> What is required:
Whatever runs from the line with "ถาดใส่ไข่ แผงไข่ (55, 2362)" to the end of the records below must be copied exactly, with nothing else included.

[Dataset entries]
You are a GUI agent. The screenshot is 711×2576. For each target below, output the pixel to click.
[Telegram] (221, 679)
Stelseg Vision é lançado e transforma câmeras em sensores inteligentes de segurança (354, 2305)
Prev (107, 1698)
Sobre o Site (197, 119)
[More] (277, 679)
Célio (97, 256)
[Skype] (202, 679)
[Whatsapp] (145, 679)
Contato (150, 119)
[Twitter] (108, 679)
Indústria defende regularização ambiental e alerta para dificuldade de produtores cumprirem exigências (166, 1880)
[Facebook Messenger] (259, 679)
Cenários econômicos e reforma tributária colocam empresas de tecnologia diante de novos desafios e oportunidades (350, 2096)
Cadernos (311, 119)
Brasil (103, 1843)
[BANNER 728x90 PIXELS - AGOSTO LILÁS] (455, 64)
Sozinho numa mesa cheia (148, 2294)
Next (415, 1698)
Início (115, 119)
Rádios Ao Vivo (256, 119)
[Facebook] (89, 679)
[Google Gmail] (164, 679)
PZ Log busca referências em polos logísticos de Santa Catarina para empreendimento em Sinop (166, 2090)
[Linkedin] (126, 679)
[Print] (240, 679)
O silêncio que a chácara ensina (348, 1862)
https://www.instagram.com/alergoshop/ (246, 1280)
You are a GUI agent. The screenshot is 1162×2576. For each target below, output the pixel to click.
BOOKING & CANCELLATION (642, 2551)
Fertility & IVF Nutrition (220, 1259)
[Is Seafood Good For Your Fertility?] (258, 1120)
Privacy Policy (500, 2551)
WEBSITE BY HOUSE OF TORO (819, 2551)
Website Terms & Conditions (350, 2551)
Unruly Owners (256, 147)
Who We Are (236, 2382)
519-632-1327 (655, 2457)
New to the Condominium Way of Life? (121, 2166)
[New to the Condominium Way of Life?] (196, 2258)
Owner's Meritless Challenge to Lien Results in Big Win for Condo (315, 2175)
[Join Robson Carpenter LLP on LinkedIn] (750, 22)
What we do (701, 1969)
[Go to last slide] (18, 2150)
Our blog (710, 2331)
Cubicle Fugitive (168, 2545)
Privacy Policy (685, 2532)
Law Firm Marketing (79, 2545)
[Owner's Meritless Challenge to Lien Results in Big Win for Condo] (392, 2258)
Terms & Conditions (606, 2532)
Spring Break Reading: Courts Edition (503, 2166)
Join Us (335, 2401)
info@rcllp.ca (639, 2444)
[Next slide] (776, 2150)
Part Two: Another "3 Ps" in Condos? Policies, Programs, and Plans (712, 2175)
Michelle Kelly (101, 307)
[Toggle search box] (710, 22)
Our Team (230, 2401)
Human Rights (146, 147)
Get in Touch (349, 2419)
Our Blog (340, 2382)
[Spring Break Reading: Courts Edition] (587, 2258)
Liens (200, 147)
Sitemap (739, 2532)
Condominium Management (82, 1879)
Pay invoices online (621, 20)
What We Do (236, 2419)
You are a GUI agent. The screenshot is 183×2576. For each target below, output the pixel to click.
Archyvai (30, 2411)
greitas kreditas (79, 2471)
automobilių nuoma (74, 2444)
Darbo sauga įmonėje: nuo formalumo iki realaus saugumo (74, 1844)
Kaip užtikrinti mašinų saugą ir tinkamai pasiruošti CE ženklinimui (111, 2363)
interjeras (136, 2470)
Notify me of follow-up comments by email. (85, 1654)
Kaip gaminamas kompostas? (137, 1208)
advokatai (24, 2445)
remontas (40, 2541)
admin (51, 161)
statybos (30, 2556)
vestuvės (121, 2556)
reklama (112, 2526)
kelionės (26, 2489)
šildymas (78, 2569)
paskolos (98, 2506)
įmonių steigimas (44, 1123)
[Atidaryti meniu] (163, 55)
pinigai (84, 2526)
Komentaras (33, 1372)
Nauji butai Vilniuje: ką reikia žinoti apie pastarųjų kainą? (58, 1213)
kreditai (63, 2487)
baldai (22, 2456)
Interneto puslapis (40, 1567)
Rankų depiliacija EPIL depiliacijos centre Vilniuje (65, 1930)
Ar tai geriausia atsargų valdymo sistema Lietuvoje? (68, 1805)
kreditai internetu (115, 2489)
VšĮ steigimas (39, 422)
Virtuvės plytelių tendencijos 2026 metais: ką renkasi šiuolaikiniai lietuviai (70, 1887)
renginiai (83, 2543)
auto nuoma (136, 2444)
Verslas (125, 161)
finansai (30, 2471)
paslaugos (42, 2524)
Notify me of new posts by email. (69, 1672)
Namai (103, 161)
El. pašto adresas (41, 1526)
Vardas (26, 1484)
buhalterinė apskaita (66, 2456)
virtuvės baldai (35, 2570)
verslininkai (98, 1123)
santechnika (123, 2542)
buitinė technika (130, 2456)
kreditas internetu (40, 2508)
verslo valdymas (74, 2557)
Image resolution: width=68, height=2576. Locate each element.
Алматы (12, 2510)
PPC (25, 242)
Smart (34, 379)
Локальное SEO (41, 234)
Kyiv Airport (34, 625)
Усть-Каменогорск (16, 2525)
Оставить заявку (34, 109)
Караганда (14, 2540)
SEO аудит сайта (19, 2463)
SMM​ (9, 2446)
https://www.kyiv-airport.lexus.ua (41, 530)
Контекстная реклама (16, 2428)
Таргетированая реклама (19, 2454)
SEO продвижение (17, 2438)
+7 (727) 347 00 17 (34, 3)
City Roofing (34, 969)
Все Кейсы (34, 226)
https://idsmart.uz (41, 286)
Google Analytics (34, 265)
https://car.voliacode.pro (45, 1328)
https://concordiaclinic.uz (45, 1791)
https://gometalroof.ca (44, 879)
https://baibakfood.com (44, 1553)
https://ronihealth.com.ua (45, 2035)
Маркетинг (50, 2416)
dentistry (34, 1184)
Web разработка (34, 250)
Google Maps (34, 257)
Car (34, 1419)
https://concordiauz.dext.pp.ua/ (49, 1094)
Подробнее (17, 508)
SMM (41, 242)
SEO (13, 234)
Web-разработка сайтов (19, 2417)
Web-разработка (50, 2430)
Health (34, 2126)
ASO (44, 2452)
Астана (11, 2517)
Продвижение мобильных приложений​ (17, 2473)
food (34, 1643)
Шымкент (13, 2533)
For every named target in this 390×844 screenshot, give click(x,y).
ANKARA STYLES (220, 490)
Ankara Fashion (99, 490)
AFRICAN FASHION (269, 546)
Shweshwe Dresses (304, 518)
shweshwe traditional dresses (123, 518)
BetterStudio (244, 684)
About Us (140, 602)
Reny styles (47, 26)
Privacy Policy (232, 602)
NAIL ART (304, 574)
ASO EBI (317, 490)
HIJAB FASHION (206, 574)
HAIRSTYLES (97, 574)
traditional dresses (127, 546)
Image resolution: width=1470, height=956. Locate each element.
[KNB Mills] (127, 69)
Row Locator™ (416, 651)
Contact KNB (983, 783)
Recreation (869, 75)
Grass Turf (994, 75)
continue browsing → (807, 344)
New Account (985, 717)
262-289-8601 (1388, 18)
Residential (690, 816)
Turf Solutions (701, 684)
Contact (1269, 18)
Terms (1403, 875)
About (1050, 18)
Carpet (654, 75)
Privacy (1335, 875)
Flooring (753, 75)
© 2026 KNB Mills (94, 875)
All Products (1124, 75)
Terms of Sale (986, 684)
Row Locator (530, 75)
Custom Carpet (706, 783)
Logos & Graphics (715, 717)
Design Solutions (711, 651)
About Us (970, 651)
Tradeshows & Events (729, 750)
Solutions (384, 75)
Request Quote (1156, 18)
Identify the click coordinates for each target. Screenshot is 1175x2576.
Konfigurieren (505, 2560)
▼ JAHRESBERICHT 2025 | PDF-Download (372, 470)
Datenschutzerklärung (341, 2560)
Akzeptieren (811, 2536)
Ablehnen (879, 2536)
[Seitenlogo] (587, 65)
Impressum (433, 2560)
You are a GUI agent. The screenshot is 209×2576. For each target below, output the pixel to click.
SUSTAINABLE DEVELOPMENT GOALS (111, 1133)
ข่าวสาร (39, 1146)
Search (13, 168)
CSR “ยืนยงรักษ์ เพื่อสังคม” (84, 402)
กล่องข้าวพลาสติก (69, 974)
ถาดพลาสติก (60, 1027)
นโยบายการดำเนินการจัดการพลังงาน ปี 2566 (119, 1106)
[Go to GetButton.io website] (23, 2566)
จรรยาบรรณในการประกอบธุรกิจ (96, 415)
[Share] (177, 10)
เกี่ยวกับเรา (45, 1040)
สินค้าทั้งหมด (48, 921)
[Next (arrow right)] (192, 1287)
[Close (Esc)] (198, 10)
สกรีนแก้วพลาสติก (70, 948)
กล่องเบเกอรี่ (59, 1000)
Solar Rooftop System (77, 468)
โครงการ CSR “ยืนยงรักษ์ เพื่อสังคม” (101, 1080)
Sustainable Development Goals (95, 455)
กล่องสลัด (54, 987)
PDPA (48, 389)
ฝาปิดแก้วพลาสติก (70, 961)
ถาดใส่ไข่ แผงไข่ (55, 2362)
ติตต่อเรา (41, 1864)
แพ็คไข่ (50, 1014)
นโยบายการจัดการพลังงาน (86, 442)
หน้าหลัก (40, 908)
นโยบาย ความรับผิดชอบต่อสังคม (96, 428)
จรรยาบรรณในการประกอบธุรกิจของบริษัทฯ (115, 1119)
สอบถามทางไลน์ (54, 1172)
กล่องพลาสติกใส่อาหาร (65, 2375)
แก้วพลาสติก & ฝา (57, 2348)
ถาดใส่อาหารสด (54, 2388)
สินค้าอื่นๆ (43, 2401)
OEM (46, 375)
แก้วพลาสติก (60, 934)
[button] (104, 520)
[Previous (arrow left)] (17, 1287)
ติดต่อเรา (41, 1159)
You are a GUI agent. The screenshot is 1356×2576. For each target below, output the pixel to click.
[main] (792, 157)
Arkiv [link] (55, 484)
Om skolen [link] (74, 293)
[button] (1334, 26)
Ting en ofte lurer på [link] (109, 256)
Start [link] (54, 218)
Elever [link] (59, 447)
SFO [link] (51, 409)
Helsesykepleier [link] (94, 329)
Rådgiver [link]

> Solution to the exercise:
ถาดใส่ไข่ แผงไข่ (55, 2362)
ติตต่อเรา (41, 1864)
แพ็คไข่ (50, 1014)
นโยบายการจัดการพลังงาน (86, 442)
หน้าหลัก (40, 908)
นโยบาย ความรับผิดชอบต่อสังคม (96, 428)
จรรยาบรรณในการประกอบธุรกิจของบริษัทฯ (115, 1119)
สอบถามทางไลน์ (54, 1172)
กล่องพลาสติกใส่อาหาร (65, 2375)
แก้วพลาสติก & ฝา (57, 2348)
ถาดใส่อาหารสด (54, 2388)
สินค้าอื่นๆ (43, 2401)
OEM (46, 375)
แก้วพลาสติก (60, 934)
[button] (104, 520)
[Previous (arrow left)] (17, 1287)
ติดต่อเรา (41, 1159)
You are a GUI agent. The screenshot is 1356×2576. For each target below, output the pixel to click.
[main] (792, 157)
Arkiv [link] (55, 484)
Om skolen [link] (74, 293)
[button] (1334, 26)
Ting en ofte lurer på [link] (109, 256)
Start [link] (54, 218)
Elever [link] (59, 447)
SFO [link] (51, 409)
Helsesykepleier [link] (94, 329)
Rådgiver [link]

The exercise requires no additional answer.